╭─ Stored data

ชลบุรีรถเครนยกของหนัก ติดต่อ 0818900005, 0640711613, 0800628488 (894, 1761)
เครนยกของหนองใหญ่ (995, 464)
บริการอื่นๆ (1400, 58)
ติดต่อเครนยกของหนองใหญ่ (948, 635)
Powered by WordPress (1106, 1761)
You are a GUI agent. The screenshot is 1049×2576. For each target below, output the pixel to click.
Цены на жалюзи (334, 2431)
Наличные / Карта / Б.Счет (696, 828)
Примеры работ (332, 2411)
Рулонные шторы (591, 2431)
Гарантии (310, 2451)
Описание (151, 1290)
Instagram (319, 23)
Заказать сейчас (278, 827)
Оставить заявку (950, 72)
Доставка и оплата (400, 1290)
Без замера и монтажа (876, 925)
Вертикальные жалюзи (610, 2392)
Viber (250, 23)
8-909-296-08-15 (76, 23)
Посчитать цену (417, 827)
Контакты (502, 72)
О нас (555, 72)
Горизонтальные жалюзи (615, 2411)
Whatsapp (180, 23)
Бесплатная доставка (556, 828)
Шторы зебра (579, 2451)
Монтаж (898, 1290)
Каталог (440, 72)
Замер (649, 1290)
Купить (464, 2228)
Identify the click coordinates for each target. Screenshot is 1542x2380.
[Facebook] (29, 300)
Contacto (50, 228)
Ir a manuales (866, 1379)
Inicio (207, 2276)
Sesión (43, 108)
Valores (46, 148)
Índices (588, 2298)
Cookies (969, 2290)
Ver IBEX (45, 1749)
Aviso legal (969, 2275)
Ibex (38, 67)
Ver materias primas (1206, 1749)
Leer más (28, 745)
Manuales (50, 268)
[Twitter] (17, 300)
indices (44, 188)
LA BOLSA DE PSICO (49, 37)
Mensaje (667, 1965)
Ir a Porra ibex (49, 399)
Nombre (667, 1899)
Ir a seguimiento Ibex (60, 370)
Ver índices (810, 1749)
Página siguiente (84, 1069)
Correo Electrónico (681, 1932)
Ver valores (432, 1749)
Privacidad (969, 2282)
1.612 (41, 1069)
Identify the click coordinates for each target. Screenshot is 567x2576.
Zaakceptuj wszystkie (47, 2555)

╰─

Exercise instructions: The lines above from the one containing "Ver materias primas (1206, 1749)" through the one containing "Página siguiente (84, 1069)" are to be set down exactly, and no others.

Exercise response:
Ver materias primas (1206, 1749)
Leer más (28, 745)
Manuales (50, 268)
[Twitter] (17, 300)
indices (44, 188)
LA BOLSA DE PSICO (49, 37)
Mensaje (667, 1965)
Ir a Porra ibex (49, 399)
Nombre (667, 1899)
Ir a seguimiento Ibex (60, 370)
Ver índices (810, 1749)
Página siguiente (84, 1069)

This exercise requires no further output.